• WRITTEN INSTRUCTION: Pull out every line below that contains the string "dimensions", treating uppercase and lowercase as different.

• DATA EXTRACT:

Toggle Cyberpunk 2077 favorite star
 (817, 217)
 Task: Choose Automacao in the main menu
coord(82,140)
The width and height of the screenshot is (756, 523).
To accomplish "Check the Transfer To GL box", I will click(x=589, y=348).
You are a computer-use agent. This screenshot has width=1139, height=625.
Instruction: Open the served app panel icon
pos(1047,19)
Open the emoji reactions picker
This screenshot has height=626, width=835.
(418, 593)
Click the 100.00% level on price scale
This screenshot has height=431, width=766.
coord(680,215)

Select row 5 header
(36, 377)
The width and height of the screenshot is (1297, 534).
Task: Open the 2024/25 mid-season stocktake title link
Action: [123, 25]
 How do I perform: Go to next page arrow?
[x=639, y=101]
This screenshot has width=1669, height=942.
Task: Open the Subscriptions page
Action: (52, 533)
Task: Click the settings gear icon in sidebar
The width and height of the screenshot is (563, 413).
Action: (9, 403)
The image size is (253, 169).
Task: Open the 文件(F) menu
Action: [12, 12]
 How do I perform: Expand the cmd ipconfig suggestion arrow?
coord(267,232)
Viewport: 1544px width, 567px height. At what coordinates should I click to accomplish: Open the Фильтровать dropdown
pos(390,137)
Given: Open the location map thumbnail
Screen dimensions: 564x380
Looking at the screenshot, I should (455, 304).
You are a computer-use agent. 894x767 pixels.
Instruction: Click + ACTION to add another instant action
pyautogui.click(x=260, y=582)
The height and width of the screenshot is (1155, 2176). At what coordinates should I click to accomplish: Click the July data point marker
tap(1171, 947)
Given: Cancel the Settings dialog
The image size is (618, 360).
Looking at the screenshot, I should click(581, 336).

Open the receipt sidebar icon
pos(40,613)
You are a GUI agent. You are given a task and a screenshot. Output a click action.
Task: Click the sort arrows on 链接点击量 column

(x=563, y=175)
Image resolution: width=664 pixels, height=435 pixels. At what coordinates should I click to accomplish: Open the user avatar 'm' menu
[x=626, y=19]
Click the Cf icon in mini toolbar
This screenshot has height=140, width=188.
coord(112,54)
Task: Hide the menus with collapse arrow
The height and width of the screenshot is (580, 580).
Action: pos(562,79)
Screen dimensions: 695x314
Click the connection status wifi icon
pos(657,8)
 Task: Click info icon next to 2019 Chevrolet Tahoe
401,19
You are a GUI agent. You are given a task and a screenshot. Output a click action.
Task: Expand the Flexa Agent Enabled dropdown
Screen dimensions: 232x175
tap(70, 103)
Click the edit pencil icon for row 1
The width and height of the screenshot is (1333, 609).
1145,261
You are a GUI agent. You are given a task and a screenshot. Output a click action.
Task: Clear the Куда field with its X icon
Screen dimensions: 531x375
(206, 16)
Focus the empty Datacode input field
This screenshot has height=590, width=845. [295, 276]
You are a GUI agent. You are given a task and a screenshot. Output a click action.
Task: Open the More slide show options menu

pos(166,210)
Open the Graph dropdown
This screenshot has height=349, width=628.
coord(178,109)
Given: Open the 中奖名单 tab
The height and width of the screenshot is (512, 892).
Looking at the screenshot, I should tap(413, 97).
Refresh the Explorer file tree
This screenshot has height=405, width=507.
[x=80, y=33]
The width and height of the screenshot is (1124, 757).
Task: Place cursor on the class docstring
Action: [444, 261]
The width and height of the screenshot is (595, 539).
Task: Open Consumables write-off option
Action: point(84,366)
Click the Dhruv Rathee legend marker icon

• FULL ANSWER:
Screen dimensions: 564x380
Screen dimensions: 695x314
Screen dimensions: 232x175
Screen dimensions: 531x375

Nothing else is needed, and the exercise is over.